The types of threats that are employed are probably well known to most readers but the list has expanded and become more widespread in implication. The freezing of all pipeline income and retention of all client records by the network are employed as standard procedures when members decide to leave.

Some networks may occasionally be over-zealous in pursuing such practices but I would not criticise them for protecting their business interests. What I would call into question are the now commonplace delays in giving regulatory references to outgoing members and, quite outrageously, attempting to deny retiring and exiting members professional indemnity insurance after they have left. Where does that come from?

For a member who has spent some years writing business through the authorisation of a network and, one hopes, complying with the additional standards required by the network, it is a real kick in the teeth to find out that they may not be able to sleep soundly at night after all.

How widespread are the PI ramifications for networks? I believe they demonstrate the shakiness of the network business model. What we will now see will be each and every one of the networks moving to (or, more accurately, being forced to move to) self-insurance for PI.

How will this help members? In the short term, it will allow them to stay in business but beyond the short term it will threaten their existence as claims erode and consequently destroy the capital base. Remember, any losses generated by the network also reduce regulatory capital.

What has happened to the positive aspects of the network approach? I still see great logic in pooling the buying power of intermediaries but, in a post-Sandler world, will this be able to work economically? Will it generate enough income to significantly offset the cost of admin and self-insurance for claims? Remember, some networks are receiving complaints

at the rate of 2,500 a year at present.

What additional income will be granted by insurance companies to networks? I suppose this will depend on how close the ties are. Networks having to dispose of part of their equity base to try and secure a patched-up future income stream may well realise the wisdom of the saying that if you marry in haste, you will repent at leisure.

One only has to look at the financial performance of some networks to see just how difficult it is for them to implement their business models at present. The media have long reported shortages in regulatory capital for some networks while others have hurriedly sold off their family silver in a scramble to secure a future.

A business with falling or stagnating revenues, an increasing cost base and question marks over the loyalty of existing members must surely question its modus operandi.

It will not be sufficient for networks to continue to hope that new entrants will outweigh those exiting.
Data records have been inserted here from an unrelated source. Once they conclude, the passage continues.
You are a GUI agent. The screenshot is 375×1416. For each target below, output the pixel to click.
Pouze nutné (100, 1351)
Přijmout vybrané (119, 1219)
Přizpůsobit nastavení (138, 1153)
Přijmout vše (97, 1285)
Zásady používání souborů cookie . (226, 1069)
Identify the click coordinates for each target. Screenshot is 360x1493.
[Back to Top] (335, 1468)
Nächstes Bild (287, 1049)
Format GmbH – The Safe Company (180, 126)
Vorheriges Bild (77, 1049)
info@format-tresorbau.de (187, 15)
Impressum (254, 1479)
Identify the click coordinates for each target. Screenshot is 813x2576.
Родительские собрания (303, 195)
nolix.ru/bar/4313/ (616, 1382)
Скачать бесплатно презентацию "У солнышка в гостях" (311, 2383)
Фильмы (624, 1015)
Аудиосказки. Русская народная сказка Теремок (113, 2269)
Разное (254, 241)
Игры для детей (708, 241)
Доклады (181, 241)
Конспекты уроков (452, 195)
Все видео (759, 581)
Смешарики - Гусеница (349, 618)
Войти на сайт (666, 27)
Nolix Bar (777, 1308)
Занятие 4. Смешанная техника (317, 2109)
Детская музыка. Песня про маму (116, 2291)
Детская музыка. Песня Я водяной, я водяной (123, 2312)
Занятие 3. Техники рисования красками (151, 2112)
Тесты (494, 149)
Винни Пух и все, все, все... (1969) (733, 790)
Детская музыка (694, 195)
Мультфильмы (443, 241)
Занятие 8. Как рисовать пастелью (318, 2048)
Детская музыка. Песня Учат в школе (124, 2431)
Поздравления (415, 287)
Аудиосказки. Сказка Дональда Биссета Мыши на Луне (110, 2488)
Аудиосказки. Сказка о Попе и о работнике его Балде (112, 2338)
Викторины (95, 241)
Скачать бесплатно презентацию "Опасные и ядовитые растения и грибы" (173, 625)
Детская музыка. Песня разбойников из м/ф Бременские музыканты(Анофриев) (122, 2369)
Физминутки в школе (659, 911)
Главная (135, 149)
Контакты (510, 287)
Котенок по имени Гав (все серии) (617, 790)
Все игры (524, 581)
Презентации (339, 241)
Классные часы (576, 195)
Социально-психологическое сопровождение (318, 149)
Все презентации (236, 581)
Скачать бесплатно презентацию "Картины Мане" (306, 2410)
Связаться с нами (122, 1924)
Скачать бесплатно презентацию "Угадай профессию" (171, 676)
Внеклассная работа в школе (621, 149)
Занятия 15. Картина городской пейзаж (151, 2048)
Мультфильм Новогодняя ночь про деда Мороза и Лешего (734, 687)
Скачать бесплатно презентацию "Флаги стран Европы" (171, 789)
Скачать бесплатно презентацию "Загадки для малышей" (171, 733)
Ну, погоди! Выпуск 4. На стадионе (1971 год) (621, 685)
We can clearly see the writing on the wall here, with some networks offering cash advances to new members (clearly buying in turnover) while others are openly in financial difficulties and making losses.

I have not even touched on the level of service to members. All indications are that, despite repeated reassurances, they are not improving. Nor have I spent time on the quality of some of their housekeeping. I could name two networks that still use terms of business that do not fully comply with the latest FSA requirements. How many people do they have working in compliance?

It is time for some serious feedback from network members that will actually be listened to. Not listening to members&#39 views is downright scandalous. It is clear that the class actions being brought to bear against some of the networks will ultimately be damaging to all parties.

Would a little customer service not be more appropriate? I would have thought so. But I am not running a network. Time will tell how this will shake out but I know where I would bet my money.